• What the task asks
No pictures go into the copy. Write out exactly the lines below from the one containing "Instruction: Click the Asian S row label" through the one containing "Task: Click the Windows start button".
───── Supplied records
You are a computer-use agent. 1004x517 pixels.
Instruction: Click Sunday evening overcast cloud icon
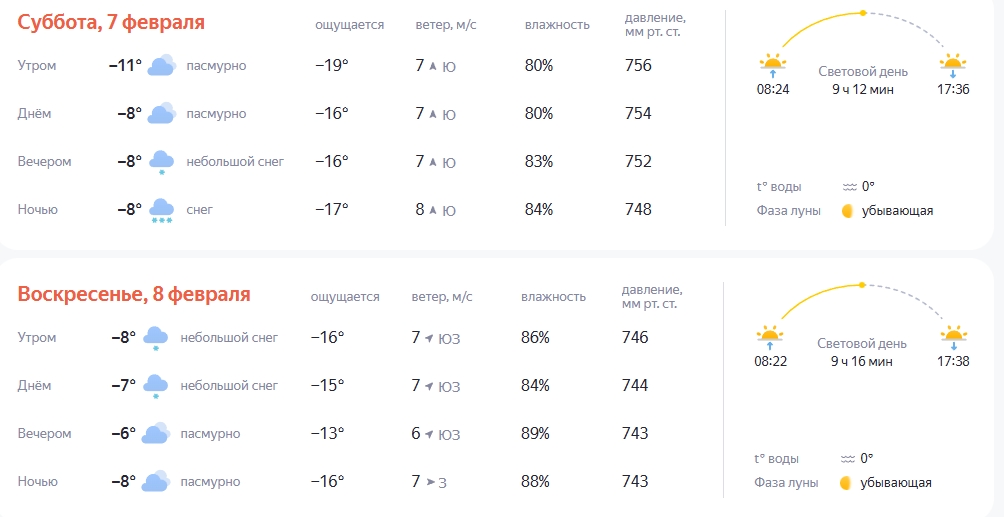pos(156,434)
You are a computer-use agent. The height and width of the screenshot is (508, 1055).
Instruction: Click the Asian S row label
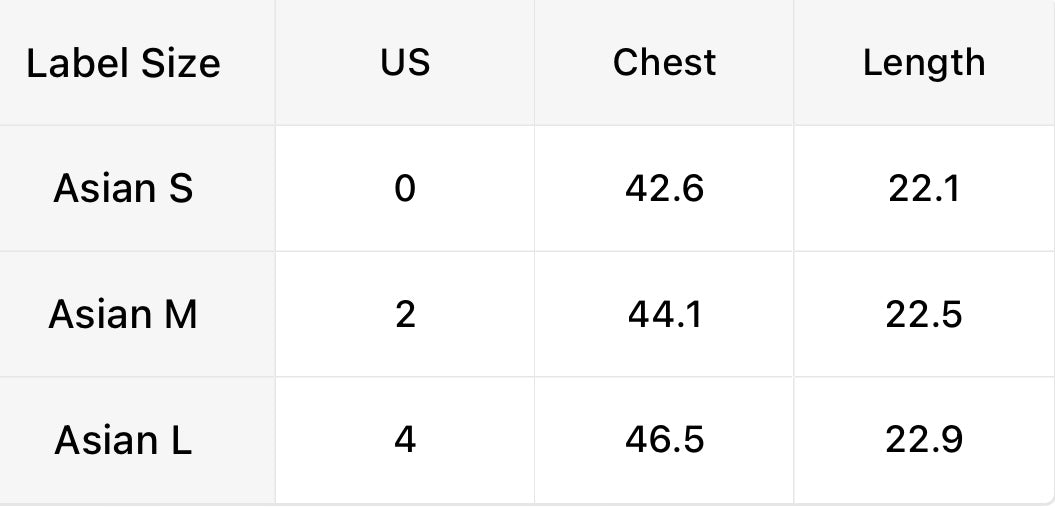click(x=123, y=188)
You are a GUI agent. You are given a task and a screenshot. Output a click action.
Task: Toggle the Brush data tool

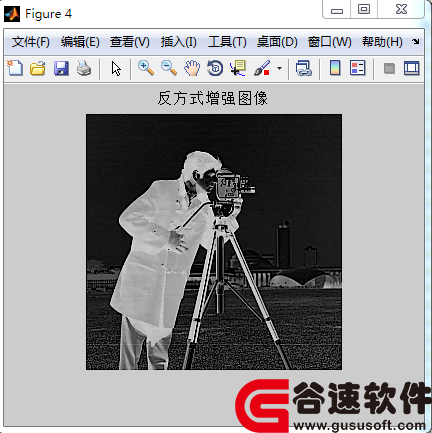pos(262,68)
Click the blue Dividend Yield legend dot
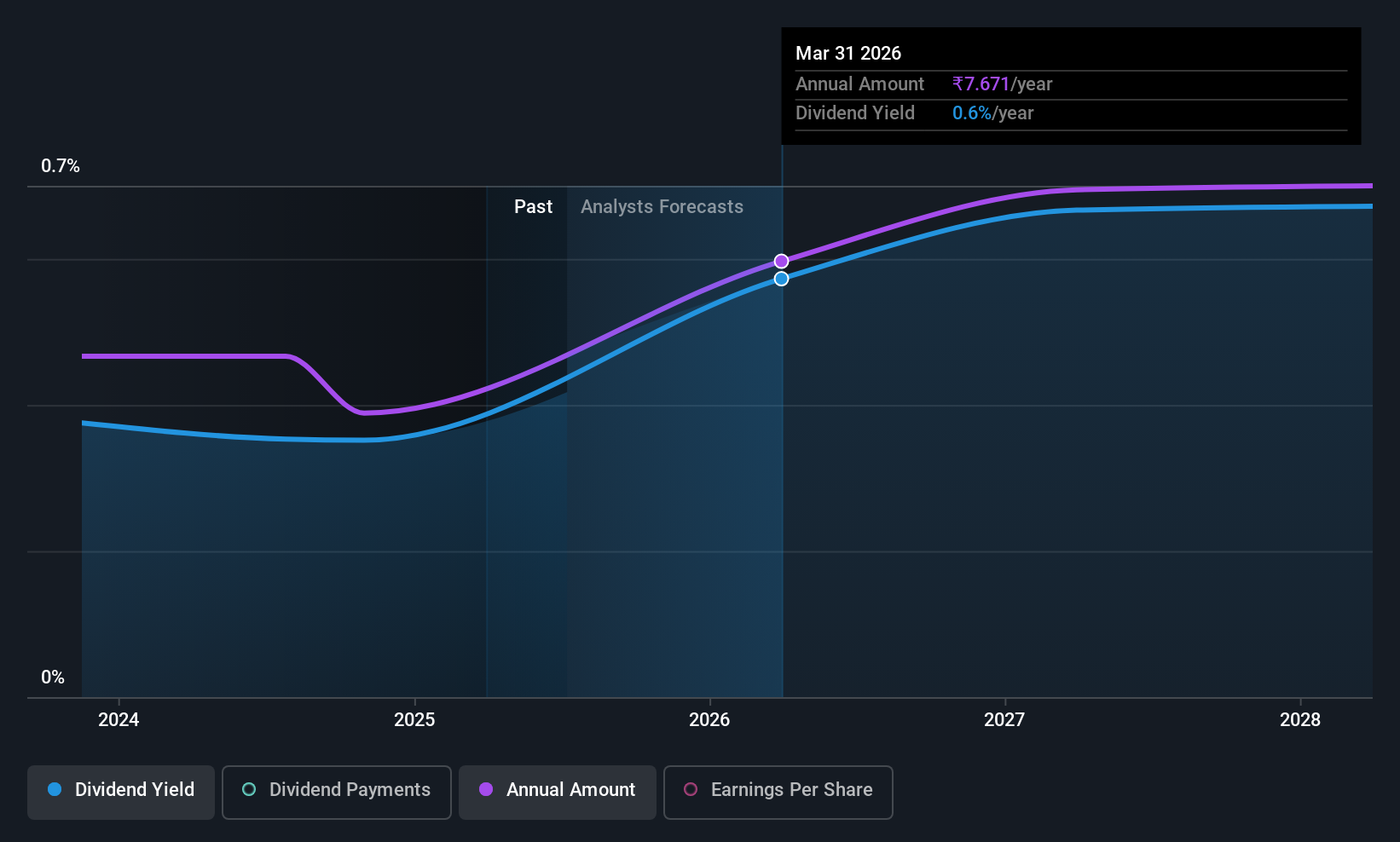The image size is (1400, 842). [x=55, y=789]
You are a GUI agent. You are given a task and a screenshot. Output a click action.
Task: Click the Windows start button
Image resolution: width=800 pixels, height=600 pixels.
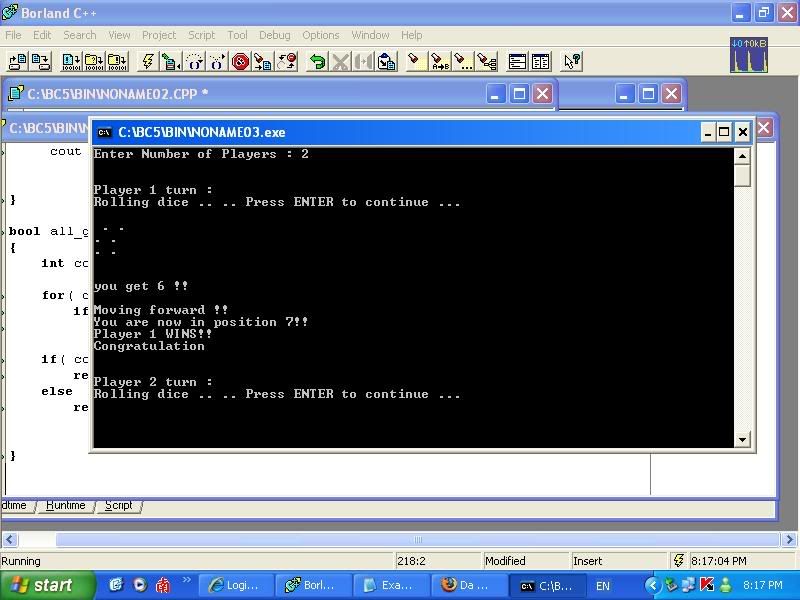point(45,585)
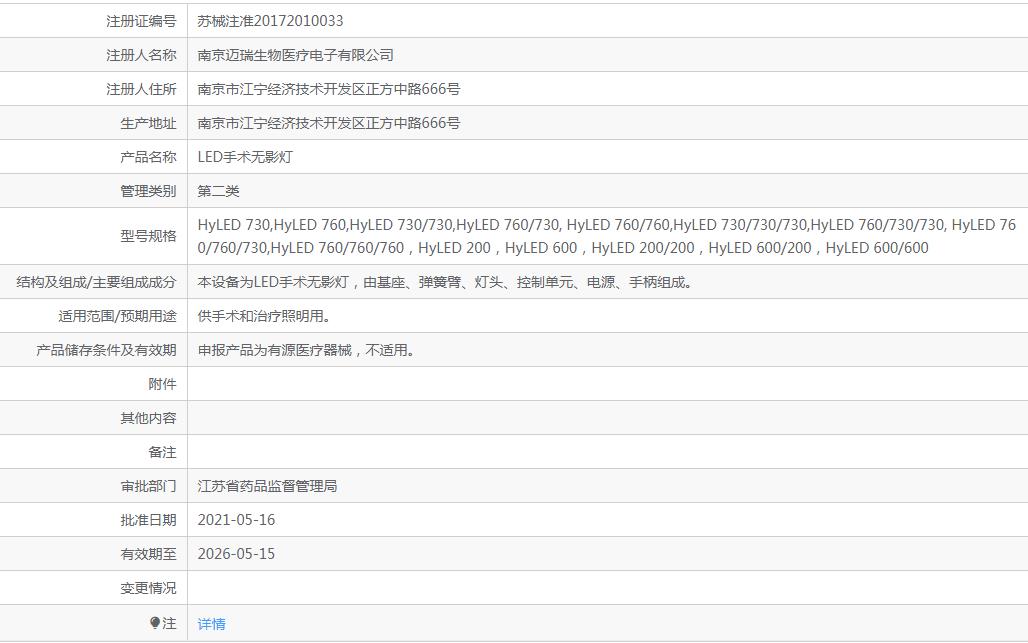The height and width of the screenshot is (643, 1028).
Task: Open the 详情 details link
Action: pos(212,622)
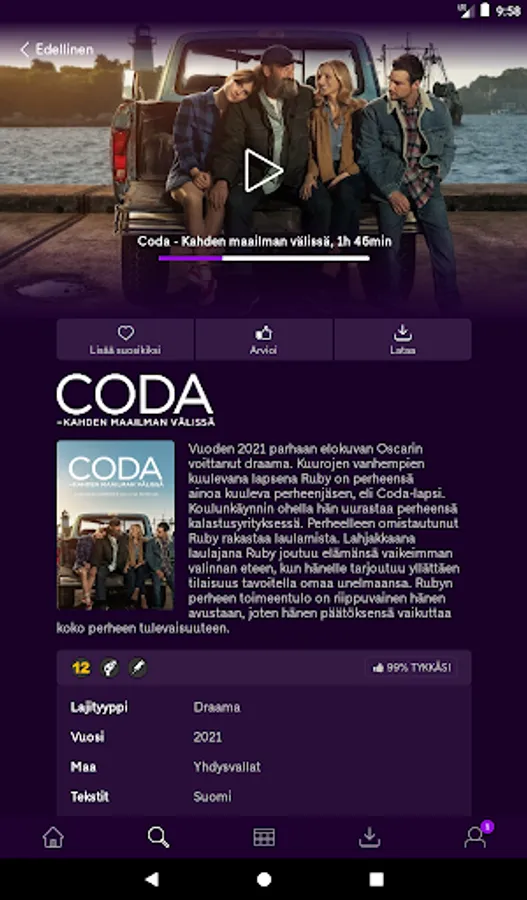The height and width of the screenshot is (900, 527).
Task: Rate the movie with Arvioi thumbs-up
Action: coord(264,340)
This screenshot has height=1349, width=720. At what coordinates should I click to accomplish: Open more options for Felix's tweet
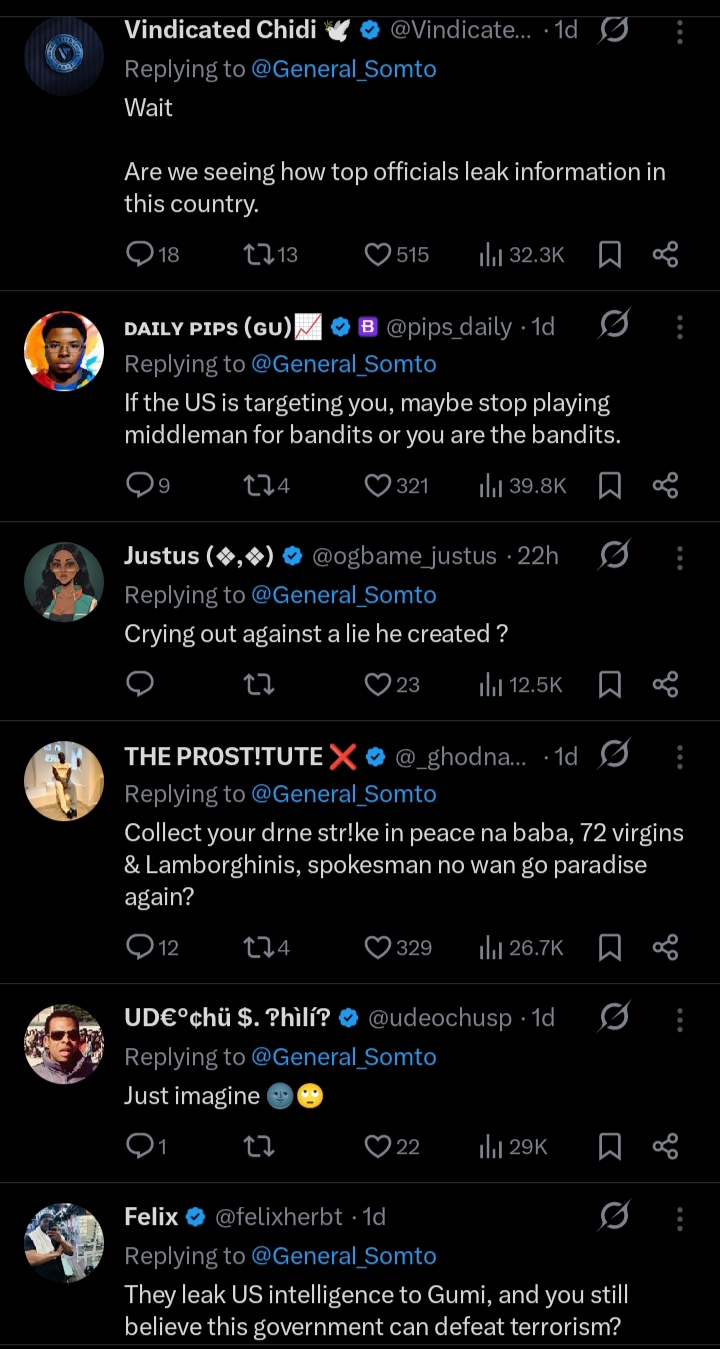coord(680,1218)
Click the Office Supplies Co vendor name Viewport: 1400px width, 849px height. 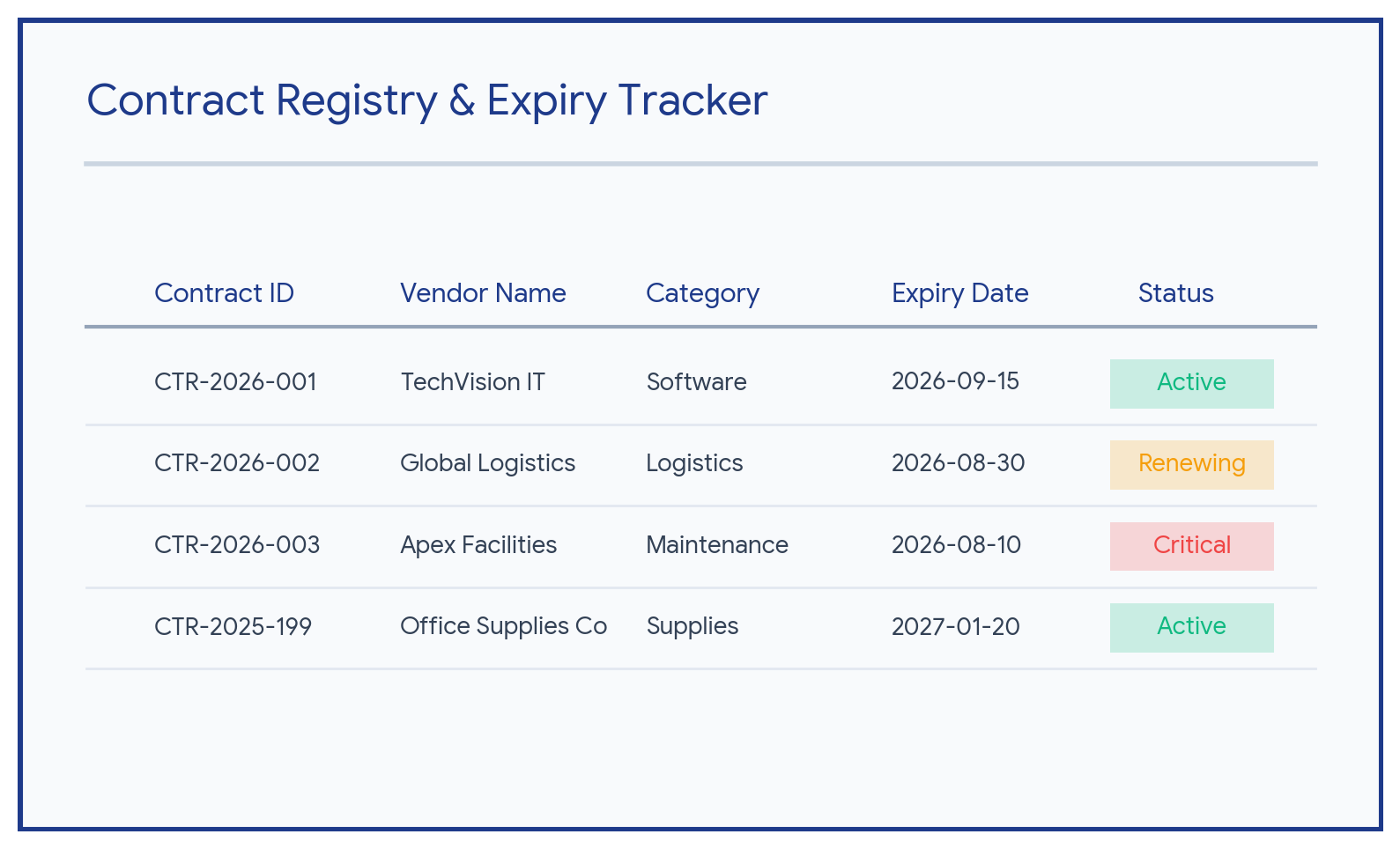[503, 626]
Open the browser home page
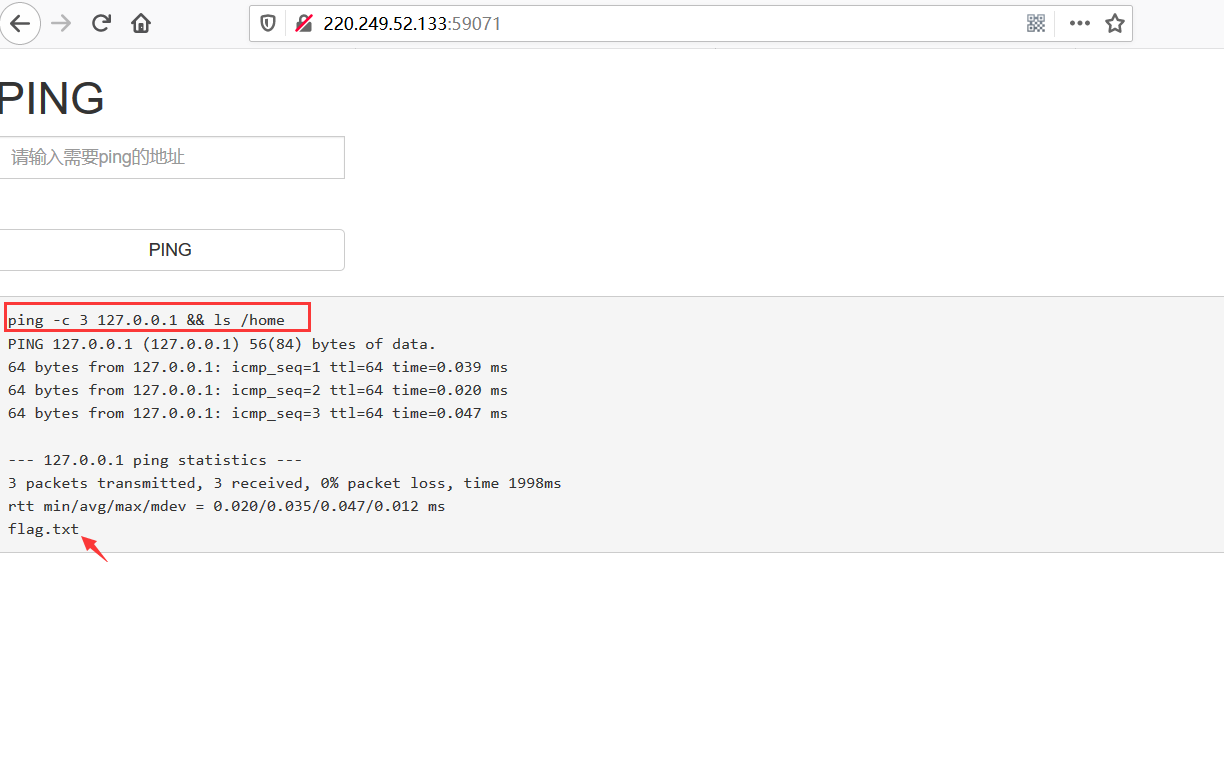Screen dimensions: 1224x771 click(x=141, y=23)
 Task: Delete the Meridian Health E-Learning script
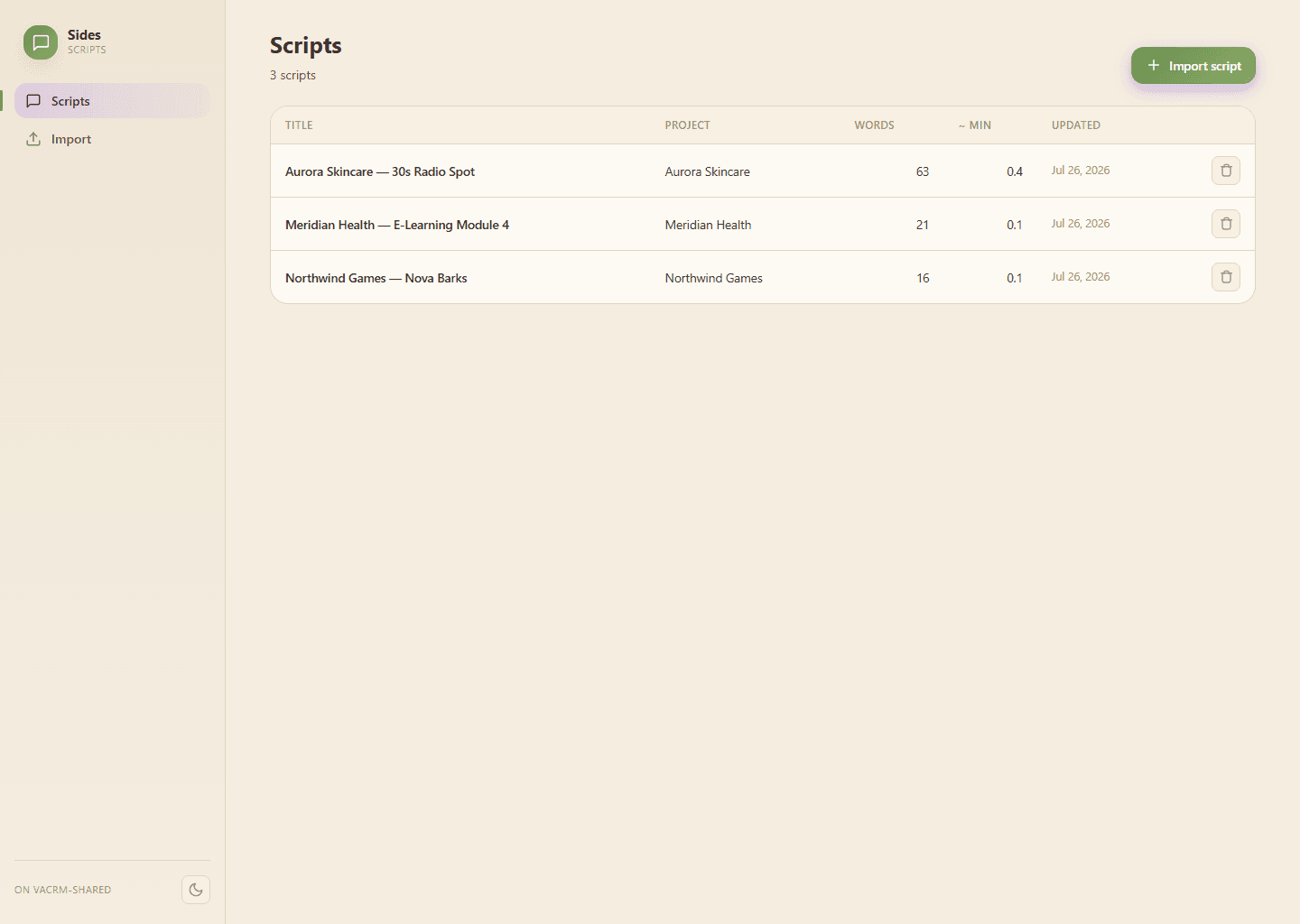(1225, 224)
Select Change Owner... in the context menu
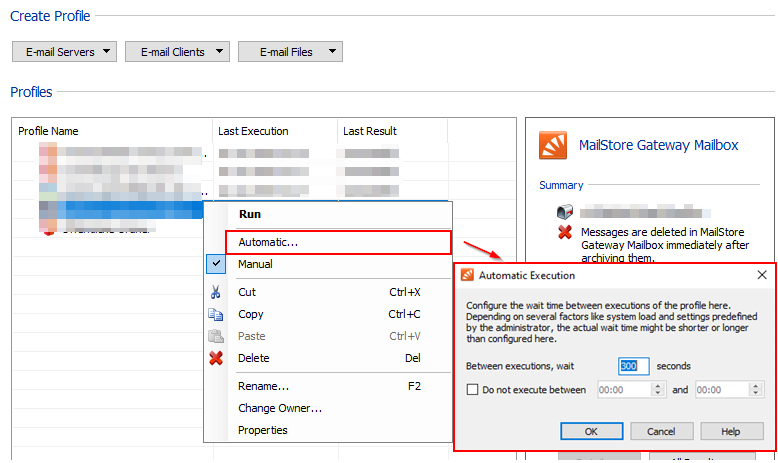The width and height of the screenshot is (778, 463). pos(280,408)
──────────
• Written response
Instruction: Click the Asian S row label
click(x=123, y=188)
You are a GUI agent. You are given a task and a screenshot. Output a click action.
Task: Toggle the Brush data tool

pos(262,68)
Click the blue Dividend Yield legend dot
The image size is (1400, 842). [x=55, y=789]
You are a GUI agent. You are given a task and a screenshot. Output a click action.
Task: Click the Windows start button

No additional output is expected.